The Board has sole discretion to determine the Grant Date Fair Market Value for
purposes of the Plan, and all Awards are conditioned on the participants’
agreement that the Administrator’s determination is conclusive and binding even
though others might make a different determination.

 

(d)Duration of Options. Each Option shall be exercisable at such times and
subject to such terms and conditions as the Board may specify in the applicable
Option agreement; provided, however, that no Option will be granted with a term
in excess of ten (10) years.

 

(e)Exercise of Options. Options may be exercised by delivery to the Company of a
notice of exercise in a form (which may be electronic) approved by the Company,
together with payment in full (in the manner specified in Section 5(f)) of the
exercise price for the number of shares for which the Option is exercised.
Shares of Common Stock subject to the Option will be delivered by the Company as
soon as practicable following exercise.

 

(f)Payment Upon Exercise. Common Stock purchased upon the exercise of an Option
granted under the Plan shall be paid for as follows:

 

(1)in cash or by check, payable to the order of the Company;

 

(2)except as may otherwise be provided in the applicable Option agreement or
approved by the Board, by (i) delivery of an irrevocable and unconditional
undertaking by a creditworthy broker to deliver promptly to the Company
sufficient funds to pay the exercise price and any required tax withholding or
(ii) delivery by the Participant to the Company of a copy of irrevocable and
unconditional instructions to a creditworthy broker to deliver promptly to the
Company cash or a check sufficient to pay the exercise price and any required
tax withholding;

 

(3)to the extent provided for in the applicable Option agreement or approved by
the Board, by delivery (either by actual delivery or attestation) of shares of
Common Stock owned by the Participant valued at their fair market value (valued
in the manner determined by (or in a manner approved by) the Board), provided
(i) such method of payment is then permitted under applicable law, (ii) such
Common Stock, if acquired directly from the Company, was owned by the
Participant for such minimum period of time, if any, as may be established by
the Board and (iii) such Common Stock is not subject to any repurchase,
forfeiture, unfulfilled vesting or other similar requirements;

 

(4)to the extent provided for in the applicable Nonstatutory Stock Option
agreement or approved by the Board, by delivery of a notice of “net exercise” to
the Company, as a result of which the Participant would receive (i) the number
of shares underlying the portion of the Option being exercised, less (ii) such
number of shares as is equal to (A) the aggregate exercise price for the portion
of the Option being exercised divided by (B) the fair market value of the Common
Stock (valued in the manner determined by (or in a manner approved by) the
Board) on the date of exercise;

 

(5)to the extent permitted by applicable law and provided for in the applicable
Option agreement or approved by the Board, by payment of such other lawful
consideration as the Board may determine; provided, however, that in no event
may a promissory note of the Participant be used to pay the Option exercise
price; or

 

(6)by any combination of the above permitted forms of payment.

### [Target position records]
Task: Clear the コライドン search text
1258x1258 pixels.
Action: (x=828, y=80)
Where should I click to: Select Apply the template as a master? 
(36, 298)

### [REQUIREMENTS]
Reproduce the full stock option plan passage above, word for word.

### [FULL RESPONSE]
The Board has sole discretion to determine the Grant Date Fair Market Value for
purposes of the Plan, and all Awards are conditioned on the participants’
agreement that the Administrator’s determination is conclusive and binding even
though others might make a different determination.

 

(d)Duration of Options. Each Option shall be exercisable at such times and
subject to such terms and conditions as the Board may specify in the applicable
Option agreement; provided, however, that no Option will be granted with a term
in excess of ten (10) years.

 

(e)Exercise of Options. Options may be exercised by delivery to the Company of a
notice of exercise in a form (which may be electronic) approved by the Company,
together with payment in full (in the manner specified in Section 5(f)) of the
exercise price for the number of shares for which the Option is exercised.
Shares of Common Stock subject to the Option will be delivered by the Company as
soon as practicable following exercise.

 

(f)Payment Upon Exercise. Common Stock purchased upon the exercise of an Option
granted under the Plan shall be paid for as follows:

 

(1)in cash or by check, payable to the order of the Company;

 

(2)except as may otherwise be provided in the applicable Option agreement or
approved by the Board, by (i) delivery of an irrevocable and unconditional
undertaking by a creditworthy broker to deliver promptly to the Company
sufficient funds to pay the exercise price and any required tax withholding or
(ii) delivery by the Participant to the Company of a copy of irrevocable and
unconditional instructions to a creditworthy broker to deliver promptly to the
Company cash or a check sufficient to pay the exercise price and any required
tax withholding;

 

(3)to the extent provided for in the applicable Option agreement or approved by
the Board, by delivery (either by actual delivery or attestation) of shares of
Common Stock owned by the Participant valued at their fair market value (valued
in the manner determined by (or in a manner approved by) the Board), provided
(i) such method of payment is then permitted under applicable law, (ii) such
Common Stock, if acquired directly from the Company, was owned by the
Participant for such minimum period of time, if any, as may be established by
the Board and (iii) such Common Stock is not subject to any repurchase,
forfeiture, unfulfilled vesting or other similar requirements;

 

(4)to the extent provided for in the applicable Nonstatutory Stock Option
agreement or approved by the Board, by delivery of a notice of “net exercise” to
the Company, as a result of which the Participant would receive (i) the number
of shares underlying the portion of the Option being exercised, less (ii) such
number of shares as is equal to (A) the aggregate exercise price for the portion
of the Option being exercised divided by (B) the fair market value of the Common
Stock (valued in the manner determined by (or in a manner approved by) the
Board) on the date of exercise;

 

(5)to the extent permitted by applicable law and provided for in the applicable
Option agreement or approved by the Board, by payment of such other lawful
consideration as the Board may determine; provided, however, that in no event
may a promissory note of the Participant be used to pay the Option exercise
price; or

 

(6)by any combination of the above permitted forms of payment.